Am 30. März war Prof. Karl Döring, ehemaliger Direktor des Stammbetriebs Eisenhüttenkombinat Ost (EKO), ehemaliger Generaldirektor des VEB Bandstahlkombinates „Hermann Matern“ Eisenhüttenstadt und ehemaliger stellvertretender Minister der DDR für Erzbergbau, Metallurgie und Kali, im DRKI zu Gast. Bei uns stellte er seine Autobiographie „EKO. Stahl für die DDR – Stahl für die Welt“ vor und plauderte aus dem Nähkästchen seiner Studienzeit in der UdSSR sowie den Herausforderungen beim erfolgreichen Herausführen des Staatsbetriebs als Aktiengesellschaft in die Marktwirtschaft. „Ich schrieb das Buch, um Zeugnis über diese Zeit abzulegen“, so Döring zu Beginn seiner Lesung.

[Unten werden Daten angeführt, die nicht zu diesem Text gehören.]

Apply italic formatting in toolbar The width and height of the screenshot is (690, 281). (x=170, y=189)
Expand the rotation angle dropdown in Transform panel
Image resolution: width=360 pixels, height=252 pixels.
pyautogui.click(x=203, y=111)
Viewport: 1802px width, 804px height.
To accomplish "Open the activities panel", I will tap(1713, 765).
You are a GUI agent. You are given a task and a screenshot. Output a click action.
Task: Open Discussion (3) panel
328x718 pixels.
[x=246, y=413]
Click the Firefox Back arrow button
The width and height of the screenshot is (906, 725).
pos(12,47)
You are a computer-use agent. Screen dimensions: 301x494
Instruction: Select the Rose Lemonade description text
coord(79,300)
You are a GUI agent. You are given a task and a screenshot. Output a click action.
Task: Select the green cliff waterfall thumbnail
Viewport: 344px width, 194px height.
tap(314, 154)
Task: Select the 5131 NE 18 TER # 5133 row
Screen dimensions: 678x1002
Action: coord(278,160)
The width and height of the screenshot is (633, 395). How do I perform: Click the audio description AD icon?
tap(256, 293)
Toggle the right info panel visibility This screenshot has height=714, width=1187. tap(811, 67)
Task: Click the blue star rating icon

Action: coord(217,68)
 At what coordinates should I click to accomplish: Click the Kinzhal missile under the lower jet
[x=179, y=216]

Wie unser Vorstandsvorsitzender Dr. Wolfgang Schälike war Döring im August 1955 mit rund 400 anderen deutschen Studenten mit dem Zug gen UdSSR gefahren, um dort zu studieren. An seine Studienzeit in Moskau erinnert sich Döring gern: So lernte er am Moskauer Stalin-Institut für Stahl (heute MISiS) neben Eisenhüttenkunde auch viel über die russische Kultur kennen (u.a. schwänzte er Seminare 1958 um live den Ersten Tschaikowskij-Wettbewerb zu schauen). Diverse Praktika führten ihn nach Soporoschje, Kriwoj Rog und auch in das damalige Stalingrad, wo er von den Mitarbeitern trotz der historischen Tragik als Deutscher wohlwollend aufgenommen wurde.

Und wie gelang ihm die erfolgreiche Umwandlung des EKO-Kombinats in eine Aktiengesellschaft nach der Wende? U.a. mit der Ausrichtung nach Russland: „Es war eine Existenzfrage, mehr als 55.000 Leute waren in Eisenhüttenstadt von dem Umbruch betroffen“, erinnert sich Döring. Dank seiner über die Jahrzehnte gewachsenen Kontakte und gegenseitiges Vertrauen in sowjetische Partner wurden 1991 rund 440.000 Tonnen Warentausch zwischen EKO und dem Kombinat Tscherepowez vereinbart, was den Übergang erleichterte.

Dem interessierten Publikum, meist auch Absolventen sowjetischer Hochschulen, erläuterte Döring außerdem seine Sicht auf das wirtschaftliche System der DDR. So sei entgegen der weitverbreiteten Meinung das System weder bankrott noch marode gewesen, es sei eher am Unvermögen der Reformierbarkeit gescheitert. Alles in allem gab Döring der Abend einen wertvollen Einblick in die wirtschaftlichen Strukturen der DDR.